JSON | Complex Types
Overview
JSON is a complex data type provided by Apache Doris. It stores JSON data efficiently in a binary format and provides JSON functions to access internal fields. Choose this type when your business needs to store semi-structured data such as event tracking logs, user attributes, or configuration items, and requires fast access to internal fields.
Compared with storing JSON strings as the String type, the JSON type offers the following advantages:
- Data validation: Doris automatically validates JSON format on write, preventing dirty data from being stored.

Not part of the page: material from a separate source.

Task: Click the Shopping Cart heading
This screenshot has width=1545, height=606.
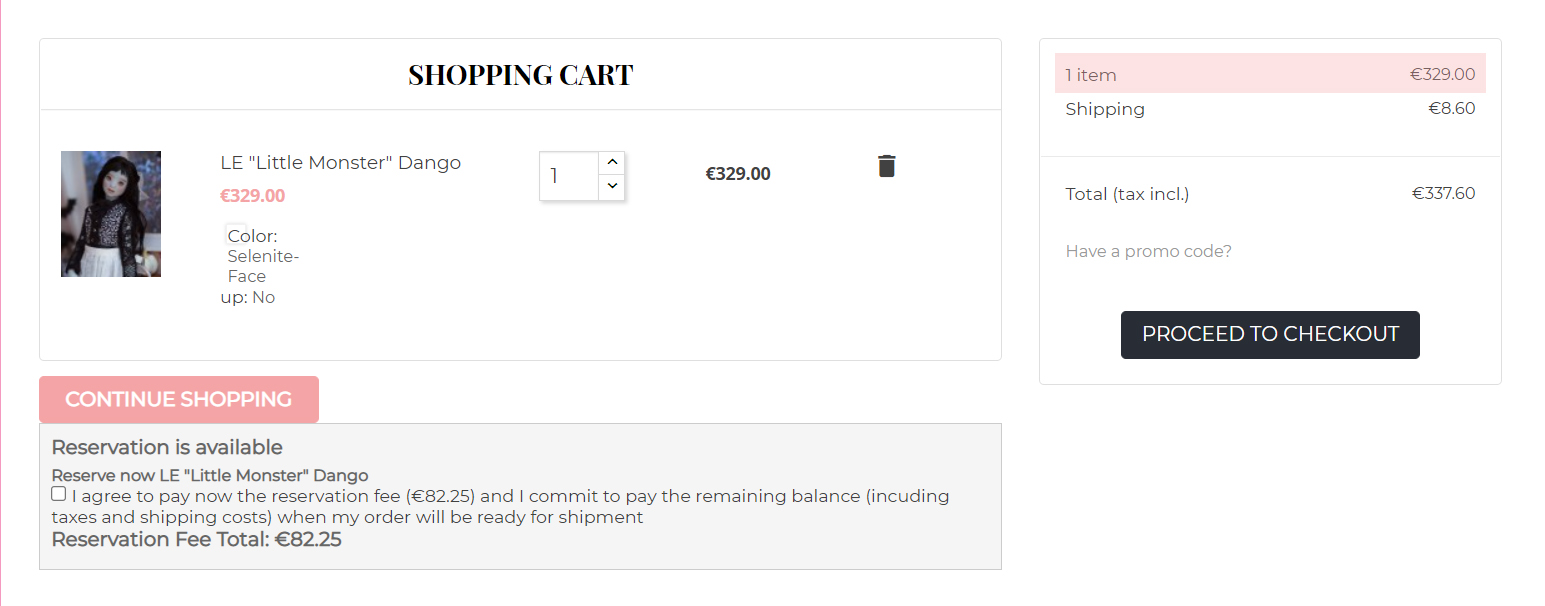Action: [x=520, y=75]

- Efficient access: The binary storage format is more compact, and accessing JSON fields with functions such as
json_extractis several times faster than withget_json_xxfunctions.
Capacity Limits
| Item | Default | Maximum | How to Adjust |
|---|---|---|---|
| Size of a single JSON field | 1 MB (1048576 bytes) | 2 GB (2147483643 bytes) | Adjust the BE configuration string_type_length_soft_limit_bytes |
In version 1.2.x, the JSON type was named JSONB. For compatibility with MySQL, it was renamed to JSON starting in version 2.0.0. Existing tables created with JSONB continue to work normally.
Choose an Import Method
Choose an import option based on the format of your source data file:
| Source File Format | Use Case | Key Parameters |
|---|---|---|
| CSV | Data comes from a delimited file with one record per line | column_separator (a non-comma delimiter such as ` |
| JSON | Data is already in JSON array or JSON Lines format | format:json, strip_outer_array:true |
The following sections use Stream Load as an example to walk through the complete import process for both methods.
Import via CSV Format
Step 1: Prepare the Data
Create a CSV file test_json.csv. Because JSON internally uses commas to separate fields, use | as the column delimiter to avoid conflicts:
1|{"name": "tom", "age": 35}
2|{"name": null, "age": 28}
3|{"name": "micheal", "age": null}
4|{"name": null, "age": null}
5|null
Step 2: Create a Table in the Database
CREATE TABLE json_test (
id INT NOT NULL,
c_json JSON NULL
)
DUPLICATE KEY(id)
DISTRIBUTED BY HASH(id) BUCKETS 1
PROPERTIES (
"replication_allocation" = "tag.location.default: 1"
);
Step 3: Import the Data
Submit a Stream Load job. Set the column delimiter to | with column_separator:
curl --location-trusted \
-u "root":"" \
-H "column_separator:|" \
-H "columns: id, c_json" \
-T "test_json.csv" \
http://localhost:8040/api/testdb/json_test/_stream_load
Step 4: Verify the Imported Data
SELECT * FROM json_test;
+------+-------------------------------+
| id | c_json |
+------+-------------------------------+
| 1 | {"name":"tom","age":35} |
| 2 | {"name":null,"age":28} |
| 3 | {"name":"micheal","age":null} |
| 4 | {"name":null,"age":null} |
| 5 | null |
+------+-------------------------------+
5 rows in set (0.01 sec)
Import via JSON Format
Step 1: Prepare the Data
Create a JSON file test_json.json. The file content is a JSON array, where each element corresponds to one row of records:
[
{"id": 1, "c_json": {"name": "tom", "age": 35}},
{"id": 2, "c_json": {"name": null, "age": 28}},
{"id": 3, "c_json": {"name": "micheal", "age": null}},
{"id": 4, "c_json": {"name": null, "age": null}},
{"id": 5, "c_json": null}
]
Step 2: Create a Table in the Database
CREATE TABLE json_test (
id INT NOT NULL,
c_json JSON NULL
)
DUPLICATE KEY(id)
DISTRIBUTED BY HASH(id) BUCKETS 1
PROPERTIES (
"replication_allocation" = "tag.location.default: 1"
);
Step 3: Import the Data
Submit a Stream Load job. Set format:json, and use strip_outer_array:true to unwrap the outer array:
curl --location-trusted \
-u "root":"" \
-H "format:json" \
-H "columns: id, c_json" \
-H "strip_outer_array:true" \
-T "test_json.json" \
http://localhost:8040/api/testdb/json_test/_stream_load
Step 4: Verify the Imported Data
mysql> SELECT * FROM json_test;
+------+-------------------------------+
| id | c_json |
+------+-------------------------------+
| 1 | {"name":"tom","age":35} |
| 2 | {"name":null,"age":28} |
| 3 | {"name":"micheal","age":null} |
| 4 | {"name":null,"age":null} |
| 5 | NULL |
+------+-------------------------------+
5 rows in set (0.01 sec)
FAQ
Q1: What is the maximum size of a JSON field?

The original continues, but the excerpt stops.